Basically the point of the form is "here's what we know about your current information, make any changes and send it back".
The only worry that I have is that an access code needs to be effectively un-guessable or paired with another factor. Maybe given an email address, I'd like to be able to "assign" a form to an outside person. Or, be able to deliver them an access via email or other means and have them be able to "log in" to the form using that pair which would be valid until they submitted the form. It would also be nice to be able to have multi-step forms. For example: the customer logs in via one of the previously mentioned methods, and fills out a form. Then somebody internally reviews it and realizes that some information was entered wrong, and pushes it back to them for correction.
We're looking at building a self-service portal for personal property tax returns and we need to be able to uniquely identify people using an email address/code pair and then have them log in and be able to see the form prepopulated with last years information. With the current version of Forms, what we'll end up doing is mailing them a copy of last years data and a code. Then they'll use a blank copy of the form to enter in everything, including changes, and submit it.
I know that's a heavy set of requests, but it doesn't hurt to ask. It would greatly expand the utility of externally submitted forms.
This is similar to what our needs are Devin. Thank you for adding your thoughts. I think anyone that deals with the public would need this type of feature to really have an effective Form process.
Another scenario is our current onboarding software. Public users are able to make an account and log in to submit their information. Someone in HR can then go through that information and inform that user that additional information is required. Or if they are hired, we can request them to submit additional forms to complete the hiring process.
With Forms we are not able to overcome the licensing problem that our onboarding software provides currently. But if we could pair an email address with a code, as Devin mentioned and have some of the fields pre-populated it would solve a lot of those problems.

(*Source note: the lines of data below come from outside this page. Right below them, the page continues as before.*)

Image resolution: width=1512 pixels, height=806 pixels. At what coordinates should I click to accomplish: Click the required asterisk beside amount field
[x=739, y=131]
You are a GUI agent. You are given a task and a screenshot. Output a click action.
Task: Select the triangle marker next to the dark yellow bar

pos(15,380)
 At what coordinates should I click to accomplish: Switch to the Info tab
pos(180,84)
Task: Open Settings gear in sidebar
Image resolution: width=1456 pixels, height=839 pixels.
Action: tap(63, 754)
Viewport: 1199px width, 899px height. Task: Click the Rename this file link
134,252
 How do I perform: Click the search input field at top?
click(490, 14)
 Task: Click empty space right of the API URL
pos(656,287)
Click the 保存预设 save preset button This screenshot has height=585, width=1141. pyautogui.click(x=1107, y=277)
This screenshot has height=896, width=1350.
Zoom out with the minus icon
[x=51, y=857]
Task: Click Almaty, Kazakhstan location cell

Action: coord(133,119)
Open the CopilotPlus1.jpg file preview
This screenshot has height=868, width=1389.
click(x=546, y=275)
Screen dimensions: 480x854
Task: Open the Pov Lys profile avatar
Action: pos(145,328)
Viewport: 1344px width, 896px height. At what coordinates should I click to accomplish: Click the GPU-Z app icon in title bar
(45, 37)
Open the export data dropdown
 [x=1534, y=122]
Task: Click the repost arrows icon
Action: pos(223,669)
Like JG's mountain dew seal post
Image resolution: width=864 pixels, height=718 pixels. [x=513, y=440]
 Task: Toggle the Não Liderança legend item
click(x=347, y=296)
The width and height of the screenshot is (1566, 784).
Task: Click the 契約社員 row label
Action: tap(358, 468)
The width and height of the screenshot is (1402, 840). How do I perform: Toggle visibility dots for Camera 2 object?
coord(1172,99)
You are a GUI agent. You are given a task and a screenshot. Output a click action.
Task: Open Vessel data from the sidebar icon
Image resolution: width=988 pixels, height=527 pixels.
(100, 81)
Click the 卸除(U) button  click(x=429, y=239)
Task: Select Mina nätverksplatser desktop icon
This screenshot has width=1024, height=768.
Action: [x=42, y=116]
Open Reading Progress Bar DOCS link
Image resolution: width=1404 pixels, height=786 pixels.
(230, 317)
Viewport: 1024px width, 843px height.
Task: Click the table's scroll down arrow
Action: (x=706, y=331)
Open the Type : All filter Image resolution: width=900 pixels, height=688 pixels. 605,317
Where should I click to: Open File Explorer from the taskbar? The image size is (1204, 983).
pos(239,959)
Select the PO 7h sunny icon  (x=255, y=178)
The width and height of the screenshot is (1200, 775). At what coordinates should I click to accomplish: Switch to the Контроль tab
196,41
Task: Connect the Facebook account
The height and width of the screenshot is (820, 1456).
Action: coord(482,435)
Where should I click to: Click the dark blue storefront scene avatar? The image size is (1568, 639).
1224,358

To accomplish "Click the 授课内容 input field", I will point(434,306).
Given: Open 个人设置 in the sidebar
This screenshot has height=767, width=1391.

It sounds like this could be accomplished using a database lookup. Consider a form with two fields on top, e-mail address and authentication code, and a set of blank fields below. The end user would go to the form and enter his or her email address and authentication code, given to them ahead of time. Forms would use these two fields to do a database lookup, only returning rows that match both the address and the authentication code. The lookup results would be used to populate the fields below. As long as the filled fields aren't read-only, the end user could edit the populated information and (re)submit.
These codes can be generated a number of different ways; a clever workflow could not only store user information in the database and create a code, but email it out to the end user for future use.
That's similar to what we'd planned on doing, but the point of this exercise is to get you to do the work.